Board members expressed concerns about the need to pressure legislators to fully fund the base student cost. They also challenged the possibility of reducing the number of substitutes, using teachers as substitutes, and the money for technology that may be underutilized.
A public hearing on the budget will be at 6 p.m. Monday at the district office. The board will meet again in a work session right after that public hearing. The board has until the end of the month to approve the 2014-15 budget.
Also on Monday, the board considered Phase 2 of iRock. iRock is a multi-year, multimillion dollar technology initiative that aims to put a portable computer in the hands of every student.

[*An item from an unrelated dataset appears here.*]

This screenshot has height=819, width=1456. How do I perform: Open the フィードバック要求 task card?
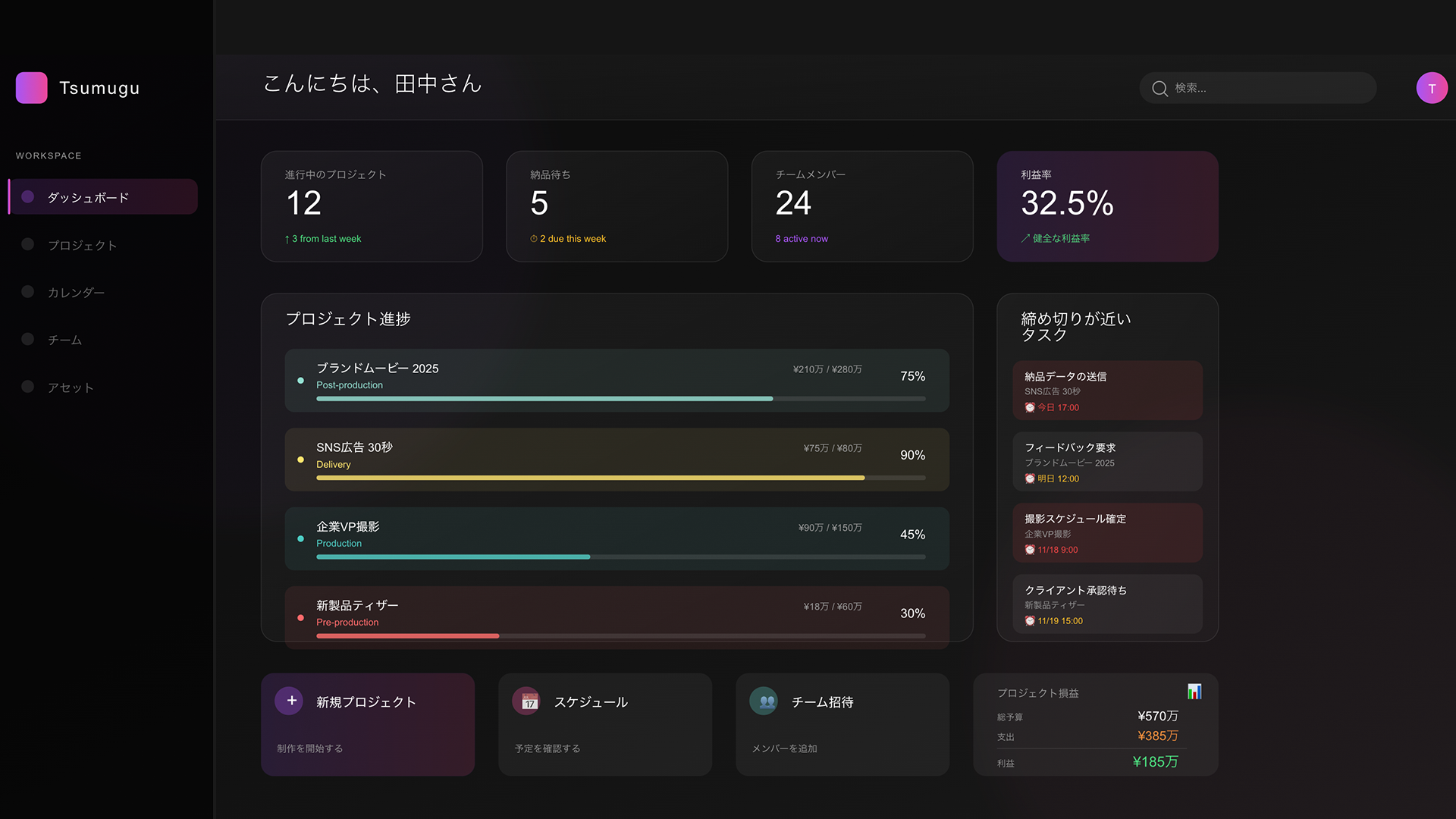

In the 2013-2014 school year, every student in the district in grades 4-8 and ninth-graders at South Pointe High School had an iPad, along with several other class sets at the elementary and high school levels.
In the upcoming school year, district officials proposed providing an iPad to every ninth-grader at Rock Hill and Northwestern high schools and every 10th- grader at South Pointe High School, while continuing the 1:1 deployment in grades 4-8. This plan – referred to by iRock project manager Chris Smith as “Plan C” – is a substantial scaling back of the original proposal presented to the board in February, which called for a laptop for every high school student. To implement Plan C, the district will need to spend $350,000 to purchase 850 new iPads.
Multiple administrators, teachers and students spoke as part of the presentation, advocating for the expansion of the iRock program and the continued use of iPads in the classroom.
The board also responded to the full report on the district issued by AdvancED, the district’s accrediting body, which criticized the board for not following policy and overstepping its bounds, among other things, as determined by interviews with stakeholders in the district.
In response, the board has decided to form a committee to review board policy and make sure the board is staying in compliance with it.